- OBJECTIVE 1
Decide whether each statement agrees with the HTML Agility Pack thread below, answering yes or no and quoting the deciding words from the thread: (a) The asker works in C# with Visual Studio 2005. (b) The suggested code sets OptionEmptyCollection to false. (c) The reply points to the Uri class for handling relative URLs.
- OBJECTIVE 2
Return the passage of the HTML Agility Pack thread below from "I want to use" to "some helpful codes.", copied word for word.

- PAGE TEXT
□ □ □

I want to use the HTML agility pack to parse image and href links from a HTML page,but I just don't know much about XML or XPath.Though having looking up help documents in many web sites,I just can't solve the problem.In addition,I use C# in VisualStudio 2005.And I just can't speak English fluently,so,I will give my sincere thanks to the one can write some helpful codes.
The first example on the home page does something very similar, but consider:
HtmlDocument doc = new HtmlDocument();
doc.Load("file.htm"); // would need doc.LoadHtml(htmlSource) if it is not a file
doc.OptionEmptyCollection = true; // avoid null reference exception
foreach (HtmlNode link in doc.DocumentNode.SelectNodes("//a[@href]"))
{
string href = link.Attributes["href"].Value;
// store href somewhere
}
So you can imagine that for img@src, just replace each a
with img
, and href
with src
.
You might even be able to simplify to:
foreach (HtmlNode node in doc.DocumentNode.SelectNodes("//a/@href | //img/@src"))
{
HtmlAttribute href = node.Attributes["href"];
HtmlAttribute src = node.Attributes["src"];
list.Add((href ?? src).Value);
}
For relative url handling, look at the Uri
class.

□ □ □

- SOURCE DATA
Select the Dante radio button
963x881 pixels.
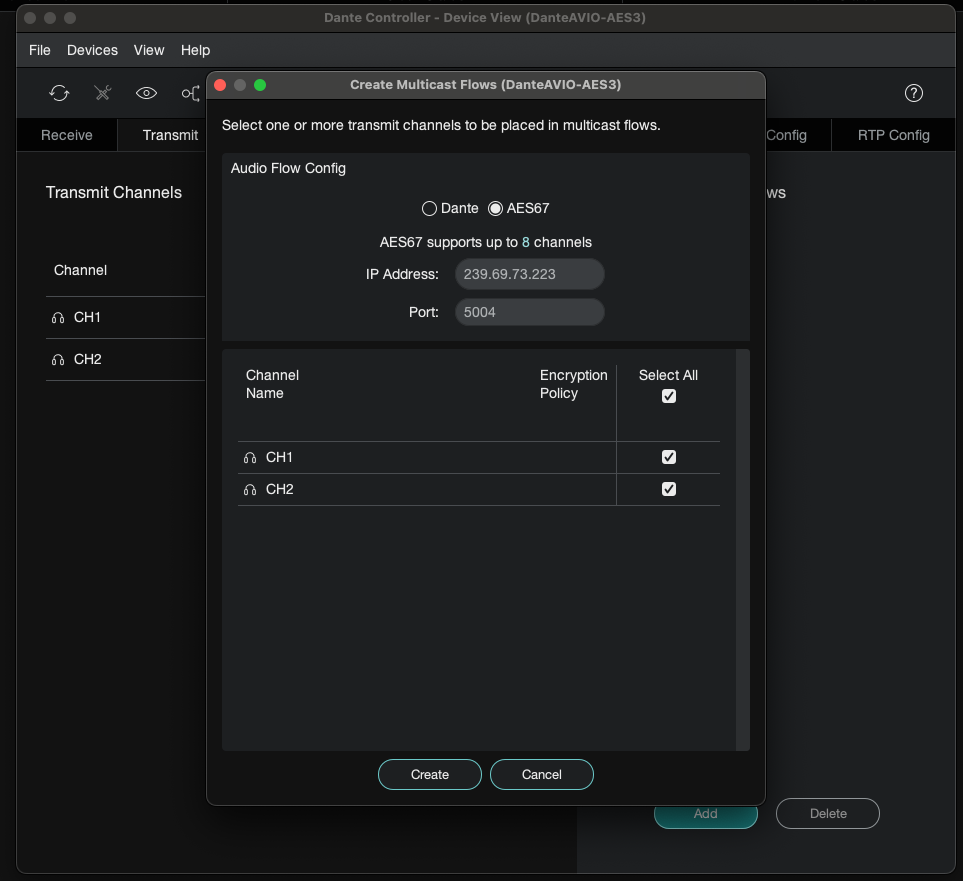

□ □ □

- COMPLETE RESPONSE 1
(a) Yes: "I use C# in VisualStudio 2005"
(b) No: "doc.OptionEmptyCollection = true; // avoid null reference exception"
(c) Yes: "For relative url handling, look at the Uri"

- COMPLETE RESPONSE 2
I want to use the HTML agility pack to parse image and href links from a HTML page,but I just don't know much about XML or XPath.Though having looking up help documents in many web sites,I just can't solve the problem.In addition,I use C# in VisualStudio 2005.And I just can't speak English fluently,so,I will give my sincere thanks to the one can write some helpful codes.